-- START TEXT EXTRACT --

You are viewing a plain text version of this content. The canonical link for it is here.
Posted to issues@spark.apache.org by "Daniel Davies (Jira)" <ji...@apache.org> on 2021/12/26 20:23:00 UTC
[jira] [Commented] (SPARK-37697) Make it easier to convert numpy arrays to Spark Dataframes

    [ https://issues.apache.org/jira/browse/SPARK-37697?page=com.atlassian.jira.plugin.system.issuetabpanels:comment-tabpanel&focusedCommentId=17465443#comment-17465443 ] 

Daniel Davies commented on SPARK-37697:
---------------------------------------

Hey Douglas,
 
I've definitely been caught by numpy types a few times in some of our spark workflows, so would be keen to solve in PySpark directly also.
 
Do you want to be able to create a DataFrame from a list of numpy numbers directly? This is supported in Pandas, but I think it's not possible to do this even with native Python types in Spark (e.g. my understanding is that the input to createDataFrame is required to be an iterable of rows), so maybe there's a discussion around supporting that. For example, running the below:
{code:java}
df = spark.createDataFrame([1,2,3,4,5]){code}
Fails with:
{code:java}
TypeError: Can not infer schema for type: <class 'int'> {code}
The more common issue I've come across though is something like the following not being supported:
{code:java}
df = spark.createDataFrame([np.arange(10), np.arange(10)]){code}
(I.e. where each row could be a numpy list and/or the overall input list of rows is wrapped in a numpy array also).

-- END TEXT EXTRACT --
-- START RECORD SET --

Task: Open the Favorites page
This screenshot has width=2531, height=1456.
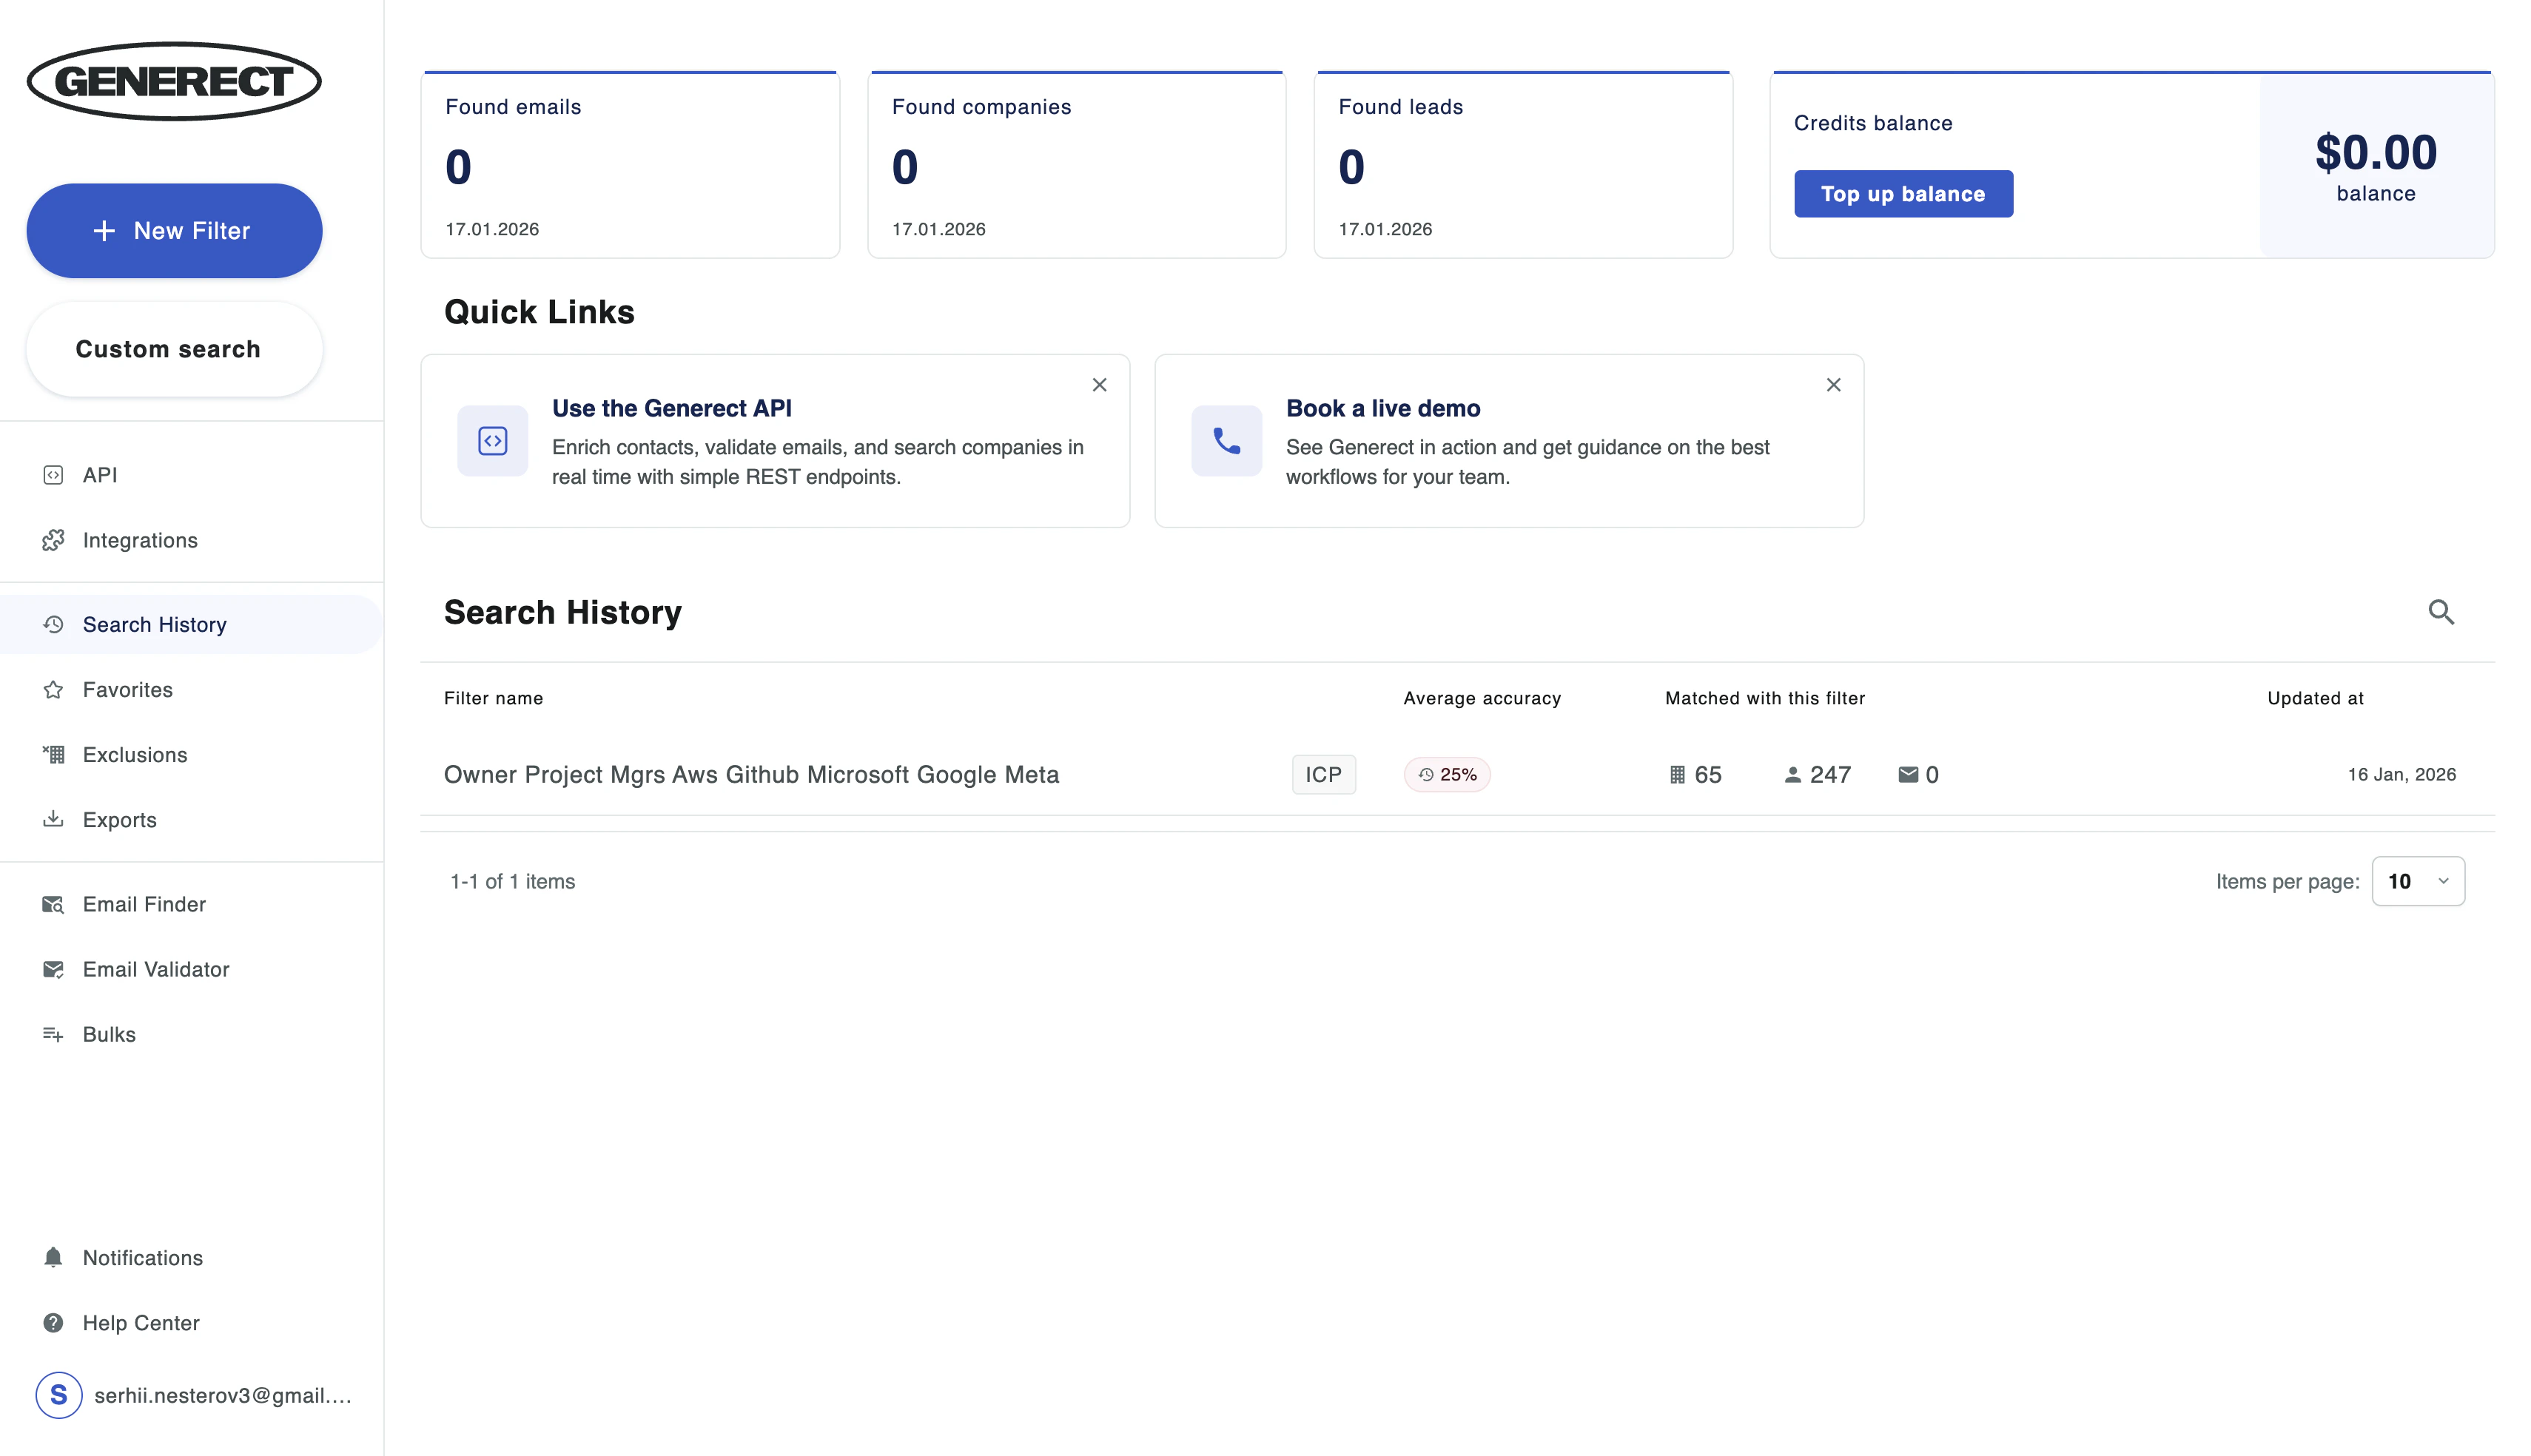Action: pos(127,689)
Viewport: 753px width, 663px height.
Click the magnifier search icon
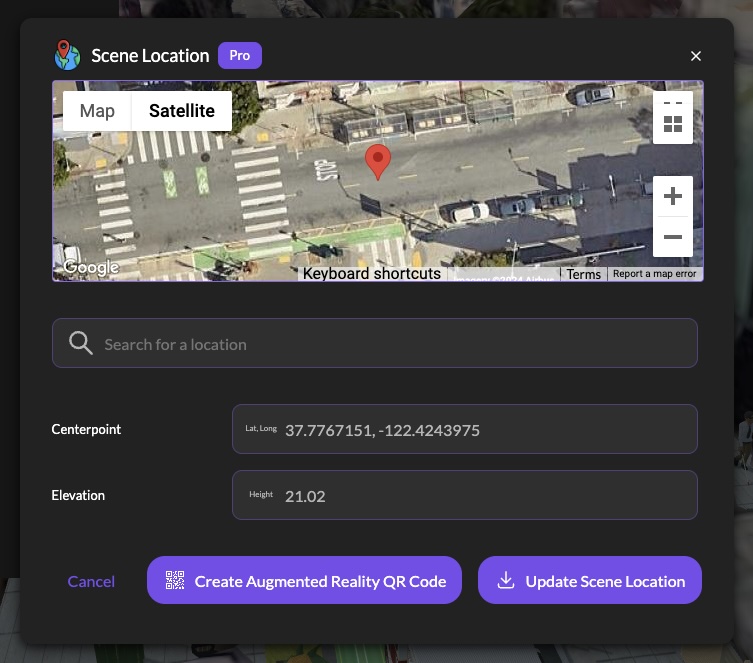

-- END RECORD SET --

» WRITTEN INSTRUCTION A: In the comment on converting numpy arrays to Spark DataFrames, what error is reported when running spark.createDataFrame([1,2,3,4,5])?
» WRITTEN INSTRUCTION B: Render the following sentence from the comment on converting numpy arrays to Spark DataFrames into French: "I've definitely been caught by numpy types a few times in some of our spark workflows, so would be keen to solve in PySpark directly also."
» WRITTEN INSTRUCTION C: Write what comes next in the comment on converting numpy arrays to Spark DataFrames, picking up after its final sentence.

» EXERCISE RESPONSE A: TypeError: Can not infer schema for type: <class 'int'>

» EXERCISE RESPONSE B: Je me suis assurément fait piéger par les types numpy à plusieurs reprises dans certains de nos workflows Spark ; je serais donc désireux de résoudre ce problème directement dans PySpark également.

» EXERCISE RESPONSE C:
 
I'd be happy to take the work on for this PR- whether the first possible case, or the second (it would be my first contribution, so if you/ anyone else think this is more complex than I'm currently estimating below, let me know).
 
For creating a dataframe with a flat iterable, this looks like it would be an addition of a createDataFrame function around [here|https://github.com/apache/spark/blob/master/python/pyspark/sql/session.py#L700]
 
For the second problem- i.e. where the input model remains the same, but rows are provided as numpy arrays; I'd be keen to re-use numpy's ndarray tolist() function here. Not only does this push the underlying array object into Python lists, which PySpark already supports, but it also has the benefit of converting list items of the numpy-specific types to Python native scalars. From a brief glance I've taken, it looks like this would need to be taken into account in three places:
 
- In the set of prepare functions in session.py [here|https://github.com/apache/spark/blob/master/python/pyspark/sql/session.py#L912]
- In the conversion function [here|https://github.com/apache/spark/blob/master/python/pyspark/sql/types.py#L1447]
- In the schema inference function [here|https://github.com/apache/spark/blob/master/python/pyspark/sql/types.py#L1280]
 
This would work for inputs where rows are numpy arrays of any type; but a bit more work would be needed to make a row like the following work:
 
{code:java}
[1, 2, numpy.int64(3)]{code}
 
Hope that all makes sense- let me know which of the two problems you meant & are more interested in solving.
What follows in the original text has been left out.